Williams, a Beverly resident, left his job with the U.S. Postal Service to became a Realtor in 1969. He opened FJ Williams Realty two years later in Brainerd — next door to a barbershop at 90th and Ashland.
In the wake of the civil rights movement, Williams found homes for black buyers in historically white areas on the Southwest Side including Ashburn, Auburn-Gresham, Beverly, Brainerd, Morgan Park and Washington Heights.
Residents in those areas often resisted such efforts and worked to undermine Williams' business, including tying up his office phone lines for hours with long calls to prevent buyers from getting through.
His office also was the scene of demonstrations in which residents accused him of "blockbusting."
They insisted Williams sign a pledge that he would no longer solicit listings in North Beverly. He refused.
"The beliefs about us was that I was some kind of animal," said Williams, who said some families feared for their safety when black homeowners moved in. Others worried home values would plummet.
The result was broken windows at Williams' office and home in Beverly. An anonymous complaint was even filed with the U.S. Justice Department, which Williams believes was meant to tie up his business affairs for months.
In 1975, someone even detonated a bomb outside his front door. The Defender reported that the bomb exploded between 11 and 11:30 p.m., breaking windows and causing "several hundred dollars' worth of damage."
Joanne Williams and their three children were asleep when the bomb went off. Williams' eldest son, Mike, arrived home five minutes after the blast. A few minutes earlier and his "head might have been blown off," Williams said at the time.
"At that point, I decided to fight back," Williams said. "I was kind of a little, short fella, where if you slap me, I'm going to slap you back."
Frank J. Williams, 78, was president of the Chicago Association of Realtors from 1989 to 1990. He championed fair housing and diversity, according to the group. [Chicago Association of Realtors]
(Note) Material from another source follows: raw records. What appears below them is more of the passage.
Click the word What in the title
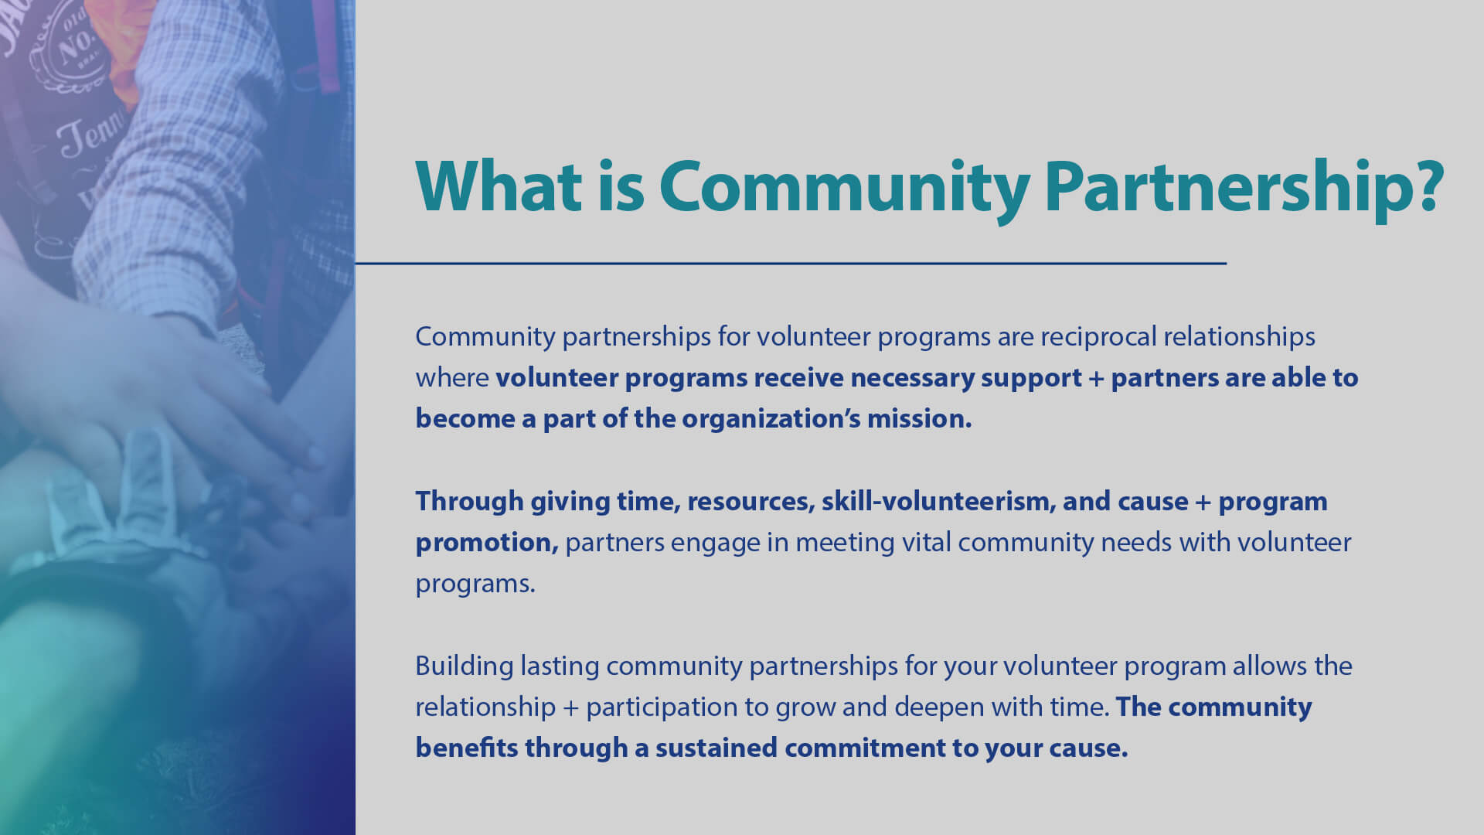tap(499, 186)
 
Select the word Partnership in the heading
tap(1228, 188)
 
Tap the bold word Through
tap(469, 502)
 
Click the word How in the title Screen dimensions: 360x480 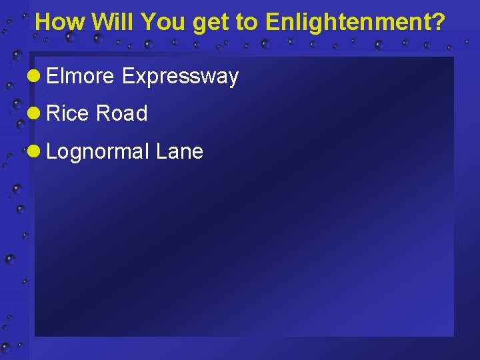point(61,23)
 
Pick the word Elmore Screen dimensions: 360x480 point(81,77)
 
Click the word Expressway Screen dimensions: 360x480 point(180,77)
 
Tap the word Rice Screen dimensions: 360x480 point(68,114)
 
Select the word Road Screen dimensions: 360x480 point(121,114)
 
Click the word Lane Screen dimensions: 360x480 point(179,151)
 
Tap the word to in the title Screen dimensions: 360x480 point(247,23)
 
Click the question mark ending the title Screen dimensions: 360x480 point(438,23)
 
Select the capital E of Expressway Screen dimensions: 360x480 point(127,77)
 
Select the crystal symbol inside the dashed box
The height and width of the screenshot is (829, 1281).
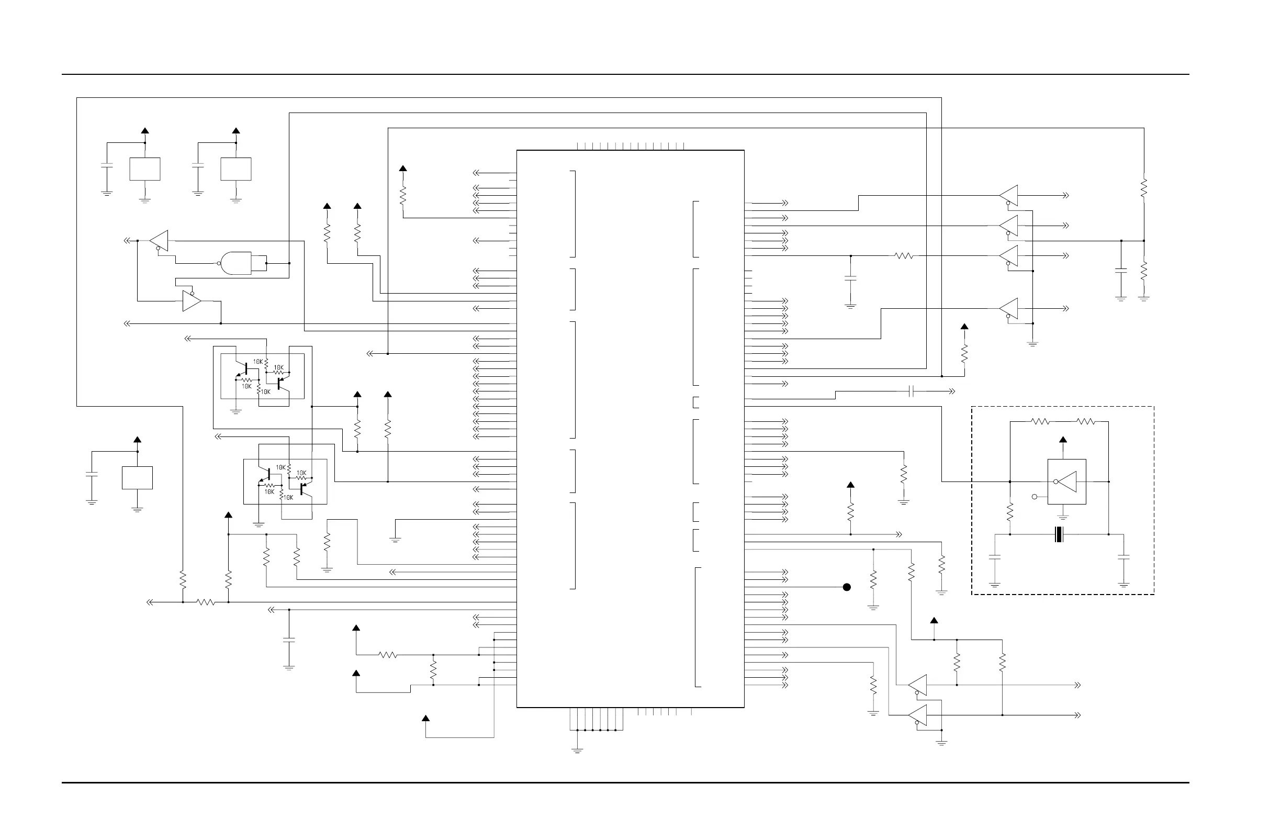[x=1059, y=534]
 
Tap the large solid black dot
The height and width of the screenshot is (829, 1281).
[x=847, y=587]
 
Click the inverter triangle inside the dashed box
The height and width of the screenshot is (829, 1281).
[x=1068, y=482]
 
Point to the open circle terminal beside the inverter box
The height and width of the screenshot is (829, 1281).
[x=1035, y=497]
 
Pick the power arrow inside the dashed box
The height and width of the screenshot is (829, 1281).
[x=1063, y=440]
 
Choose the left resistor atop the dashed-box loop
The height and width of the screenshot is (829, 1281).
[x=1040, y=421]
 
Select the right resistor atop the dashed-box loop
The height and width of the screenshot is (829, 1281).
[x=1086, y=421]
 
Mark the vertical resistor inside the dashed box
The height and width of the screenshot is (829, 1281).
[x=1010, y=511]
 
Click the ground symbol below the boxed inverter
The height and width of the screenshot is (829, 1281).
[x=1063, y=516]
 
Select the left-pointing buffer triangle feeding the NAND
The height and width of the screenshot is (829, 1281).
[x=159, y=241]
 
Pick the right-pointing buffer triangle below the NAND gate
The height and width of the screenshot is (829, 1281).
[x=192, y=301]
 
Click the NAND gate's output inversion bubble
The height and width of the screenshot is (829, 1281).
[x=219, y=263]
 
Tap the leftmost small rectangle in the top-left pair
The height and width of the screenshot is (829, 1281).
[x=145, y=169]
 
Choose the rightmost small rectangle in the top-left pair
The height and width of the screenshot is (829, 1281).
[x=236, y=169]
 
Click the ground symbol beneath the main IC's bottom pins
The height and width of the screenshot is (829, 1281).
[x=577, y=749]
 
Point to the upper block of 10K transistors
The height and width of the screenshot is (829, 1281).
[x=262, y=376]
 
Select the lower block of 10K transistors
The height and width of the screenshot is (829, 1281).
[x=285, y=482]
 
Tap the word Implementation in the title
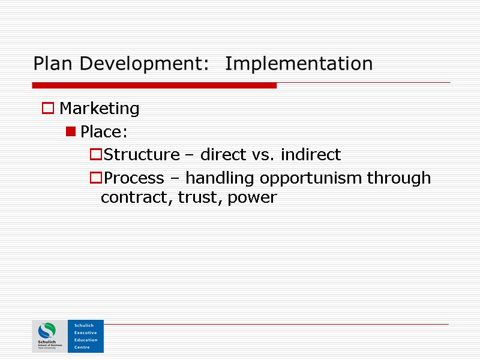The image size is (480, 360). [299, 64]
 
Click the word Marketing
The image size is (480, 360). [100, 109]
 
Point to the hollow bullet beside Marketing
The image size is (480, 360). [47, 109]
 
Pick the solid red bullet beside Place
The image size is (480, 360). [71, 131]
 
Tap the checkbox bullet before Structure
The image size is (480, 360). [95, 155]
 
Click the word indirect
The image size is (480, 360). [311, 155]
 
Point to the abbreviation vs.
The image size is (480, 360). [261, 155]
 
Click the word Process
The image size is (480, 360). [134, 178]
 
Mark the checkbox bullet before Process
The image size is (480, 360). [95, 178]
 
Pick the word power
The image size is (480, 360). [252, 197]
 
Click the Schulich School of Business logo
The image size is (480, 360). [49, 336]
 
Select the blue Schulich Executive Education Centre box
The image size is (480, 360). [86, 336]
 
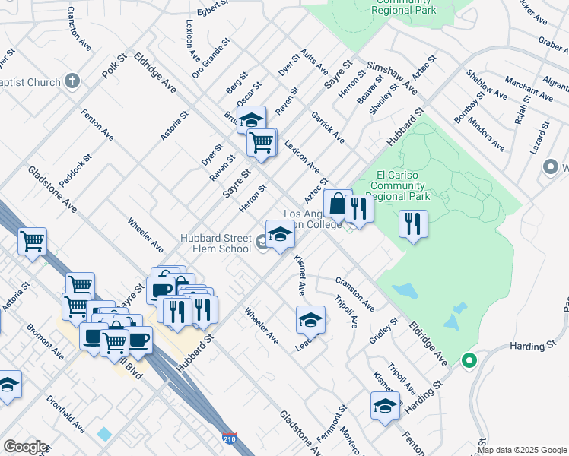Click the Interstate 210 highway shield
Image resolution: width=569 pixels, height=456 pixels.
[x=230, y=439]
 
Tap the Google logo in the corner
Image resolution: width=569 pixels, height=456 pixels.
[x=25, y=447]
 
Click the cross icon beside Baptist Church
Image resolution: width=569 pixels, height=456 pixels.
[x=72, y=80]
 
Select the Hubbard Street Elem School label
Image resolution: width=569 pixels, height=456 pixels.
[x=215, y=243]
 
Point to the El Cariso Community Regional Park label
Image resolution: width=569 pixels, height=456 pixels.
[x=399, y=185]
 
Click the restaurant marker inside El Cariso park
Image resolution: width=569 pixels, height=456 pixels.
[x=413, y=223]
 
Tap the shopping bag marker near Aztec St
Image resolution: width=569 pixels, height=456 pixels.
[x=335, y=203]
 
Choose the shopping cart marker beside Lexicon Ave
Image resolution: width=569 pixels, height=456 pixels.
[x=261, y=141]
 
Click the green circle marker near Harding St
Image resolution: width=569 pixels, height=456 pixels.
[x=469, y=361]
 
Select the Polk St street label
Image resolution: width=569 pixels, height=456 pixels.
[x=113, y=66]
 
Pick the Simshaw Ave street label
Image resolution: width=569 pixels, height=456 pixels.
[x=392, y=78]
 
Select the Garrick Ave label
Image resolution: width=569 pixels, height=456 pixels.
[x=328, y=127]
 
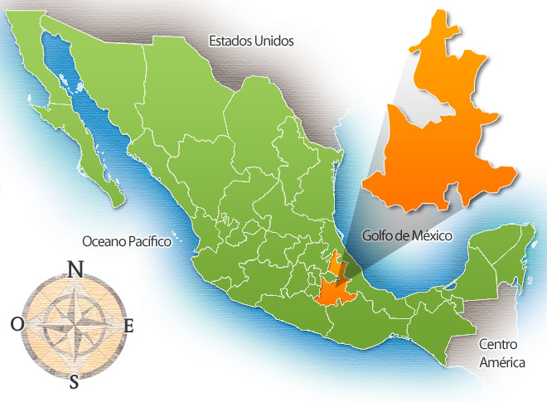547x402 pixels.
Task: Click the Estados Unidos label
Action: click(x=251, y=40)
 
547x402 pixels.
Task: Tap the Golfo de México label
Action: click(x=407, y=235)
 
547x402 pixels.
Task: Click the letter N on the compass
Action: click(x=75, y=269)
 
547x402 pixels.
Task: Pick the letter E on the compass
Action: click(x=128, y=326)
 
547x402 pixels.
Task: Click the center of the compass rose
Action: click(x=74, y=324)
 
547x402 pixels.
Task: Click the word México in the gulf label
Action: click(x=431, y=235)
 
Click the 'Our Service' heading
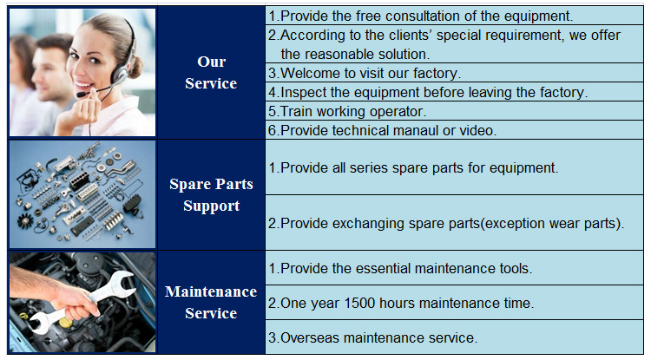pos(211,73)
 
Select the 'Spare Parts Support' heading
pos(211,195)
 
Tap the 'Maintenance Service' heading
pos(211,303)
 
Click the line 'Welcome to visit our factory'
pos(364,73)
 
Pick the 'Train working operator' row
pos(346,111)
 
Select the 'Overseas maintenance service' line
pos(372,337)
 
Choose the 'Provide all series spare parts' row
pos(412,167)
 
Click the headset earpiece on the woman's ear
pos(120,75)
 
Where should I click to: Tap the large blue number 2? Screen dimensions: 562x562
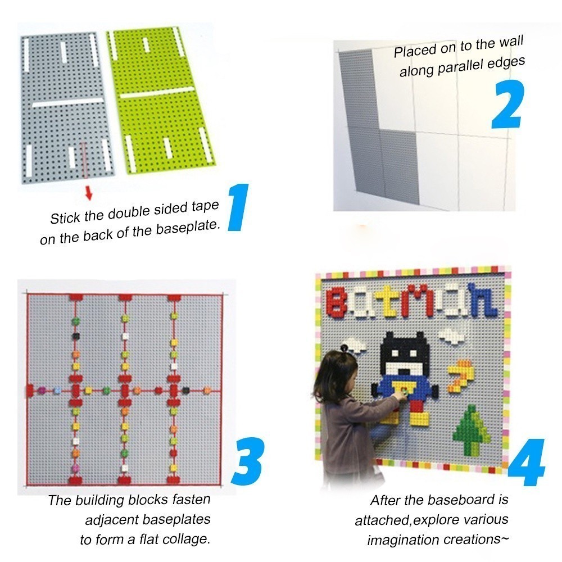click(x=508, y=104)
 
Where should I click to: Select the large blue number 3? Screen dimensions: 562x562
click(x=248, y=461)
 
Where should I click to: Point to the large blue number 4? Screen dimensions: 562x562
click(x=526, y=463)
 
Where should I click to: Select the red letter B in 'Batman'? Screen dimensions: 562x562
click(x=337, y=302)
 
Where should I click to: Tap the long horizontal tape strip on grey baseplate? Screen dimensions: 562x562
click(x=68, y=102)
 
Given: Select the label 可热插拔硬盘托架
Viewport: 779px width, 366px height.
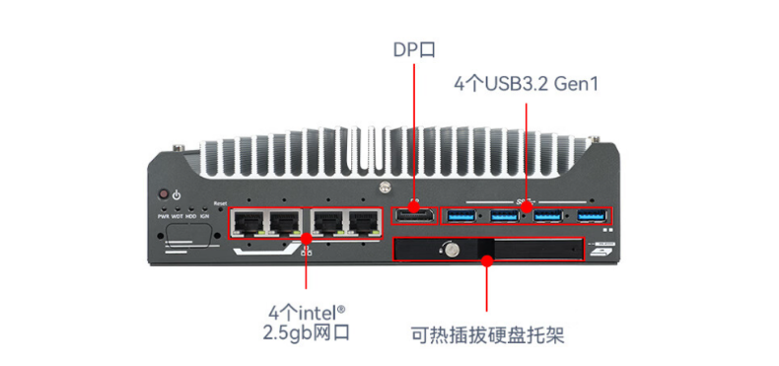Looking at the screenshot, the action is [x=487, y=335].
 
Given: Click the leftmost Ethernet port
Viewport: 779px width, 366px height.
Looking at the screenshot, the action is [x=247, y=221].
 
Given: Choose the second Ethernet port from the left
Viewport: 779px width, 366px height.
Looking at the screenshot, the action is [x=286, y=221].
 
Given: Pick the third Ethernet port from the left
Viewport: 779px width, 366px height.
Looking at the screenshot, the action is [x=327, y=221].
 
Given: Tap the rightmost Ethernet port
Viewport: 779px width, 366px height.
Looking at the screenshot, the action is [x=366, y=221].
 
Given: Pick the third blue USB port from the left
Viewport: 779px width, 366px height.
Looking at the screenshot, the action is [x=548, y=215].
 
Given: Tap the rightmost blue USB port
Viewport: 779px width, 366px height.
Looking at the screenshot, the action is [x=591, y=215].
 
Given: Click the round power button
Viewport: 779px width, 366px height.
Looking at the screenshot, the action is [x=163, y=195].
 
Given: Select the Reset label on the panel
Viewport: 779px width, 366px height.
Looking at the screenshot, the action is [x=220, y=202].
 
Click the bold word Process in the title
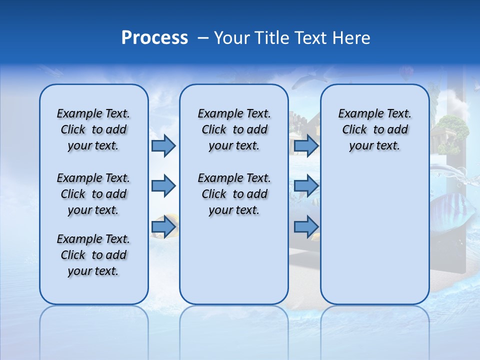point(154,38)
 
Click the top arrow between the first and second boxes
point(164,146)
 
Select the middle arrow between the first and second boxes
point(164,186)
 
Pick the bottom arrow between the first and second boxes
point(164,227)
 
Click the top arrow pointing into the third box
point(306,146)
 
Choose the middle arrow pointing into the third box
point(306,186)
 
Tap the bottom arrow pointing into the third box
point(306,227)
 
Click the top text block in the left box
point(94,130)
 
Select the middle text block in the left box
point(94,194)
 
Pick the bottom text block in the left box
point(94,255)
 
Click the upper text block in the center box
point(234,130)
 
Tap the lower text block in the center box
point(234,194)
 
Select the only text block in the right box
point(374,130)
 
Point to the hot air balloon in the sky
point(406,74)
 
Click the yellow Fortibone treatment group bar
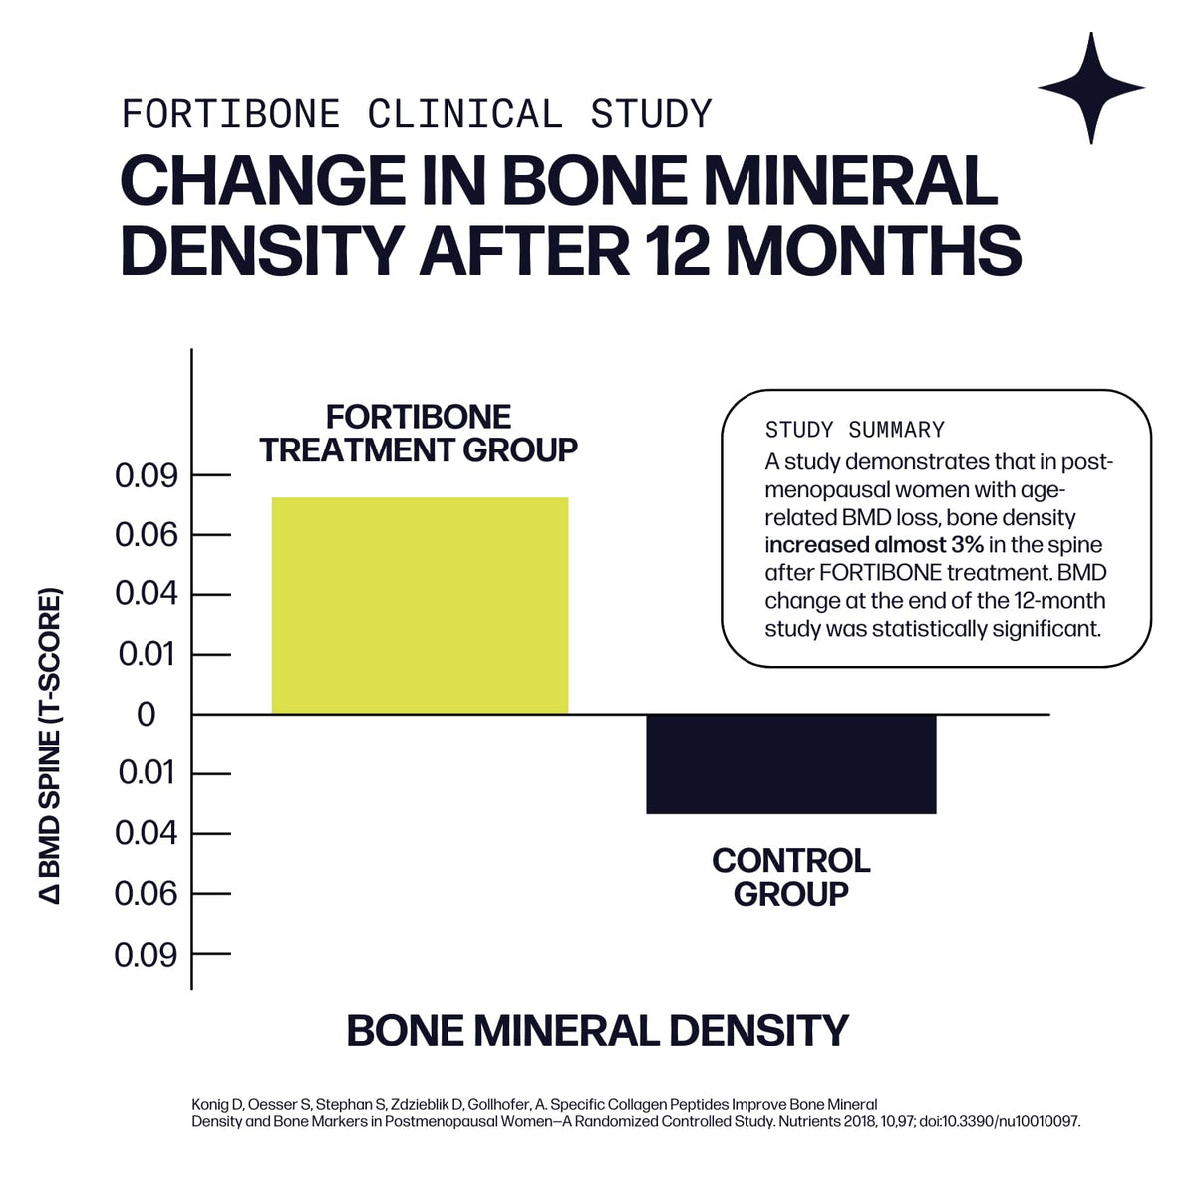[x=420, y=605]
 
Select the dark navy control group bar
[x=790, y=764]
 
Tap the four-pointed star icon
[x=1091, y=88]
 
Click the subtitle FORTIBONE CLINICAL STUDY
[x=417, y=114]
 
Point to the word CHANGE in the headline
[x=262, y=180]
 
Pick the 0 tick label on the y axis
[x=146, y=715]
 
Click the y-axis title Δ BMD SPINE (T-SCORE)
[x=50, y=746]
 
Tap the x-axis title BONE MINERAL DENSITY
[x=597, y=1030]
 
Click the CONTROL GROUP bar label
[x=790, y=877]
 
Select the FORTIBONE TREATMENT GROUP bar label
[x=419, y=434]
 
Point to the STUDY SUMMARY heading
[x=854, y=430]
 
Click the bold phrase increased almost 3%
[x=874, y=545]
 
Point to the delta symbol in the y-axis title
[x=50, y=894]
His past persistence as well as his continued work toward ensuring fair housing practices throughout the city earned Williams the Gale Cincotta Community Visionary Award, according to the Chicago-based housing group.
The award will be handed out at the 42nd annual awards dinner at the Sheraton Grand Chicago in Streeterville. More than 700 guests are expected at the event that raises nearly $500,000 to support the group's development efforts on the South and West sides.
“Frank Williams is an example of what one man’s fight for racial and social justice can mean for an entire community,” said Kristin Faust, president of Neighborhood Housing Services.
The award Williams will receive is named for a West Side homemaker who spoke out against panic peddling and redlining in the Austin neighborhood in the 1960s. Williams knew Gale Cincotta and described her as a "real street fighter."
He vividly remembered Cincotta walking into several savings and loans and banks and standing on tables demanding that unfair housing practices come to an end.
Willams moved to Chicago from Flint, Mich. He didn't want to spend his life working for General Motors, and in a 1992 interview said he was expelled from high school there for dating a white woman, whom he later married.
Frank and Joanne Williams initially landed in Kenwood but moved to North Beverly in 1974. Frank Williams described his spouse as the "backbone" of his business. Frank Williams would drum up clients and sales, while Joanne Williams handled all other aspects of the company.
A dozen firms controlled the real estate market in Beverly in the 1970s, and Williams initially wasn't allowed in the group. That was before he and others who were part of the Leadership Council for Metropolitan Open Communities threatened to file a lawsuit.
This group was founded in the wake of the Rev. Martin Luther King's 1966 campaign for fair, affordable and open housing. Chicago's segregated neighborhoods were the backdrop for King's fight with the real estate industry.
"We were really iced out of it," said Williams, 78.
Eventually, the Beverly group relented. Unlike other areas, several prominent residents of Beverly refused to move when blacks began buying houses in the neighborhood, which stands out for being integrated to this day.
"Beverly didn't say it was going to integrate. Integration came to us," said Williams, reiterating that merging blacks and whites in the same neighborhood didn't come easy.
Williams also served as president of the Dearborn Realtist Board from 1973 to 1974. The group of black real estate agents was founded in 1941 after the then-all-white Chicago Real Estate and Renting Agents Association denied blacks entry.
“Frank was on the front line, aggressively standing up and providing a voice for the less fortunate and those that had no voice,” said Tracey Taylor, president of the Dearborn Realtist Board.
“Many of us in the real estate business owe a huge debt of gratitude to Mr. Williams for his diligent work for equal rights for not only homeowners but real estate practitioners throughout Illinois,” Taylor said.
The Chicago Association of Realtors accepted its first black member in 1963, and Williams was chosen to lead the group from 1989 to 1990. He was the second African-American to serve as president and championed fair housing and diversity.
"There was not a lot of us, but I did the best I could in those years," he said.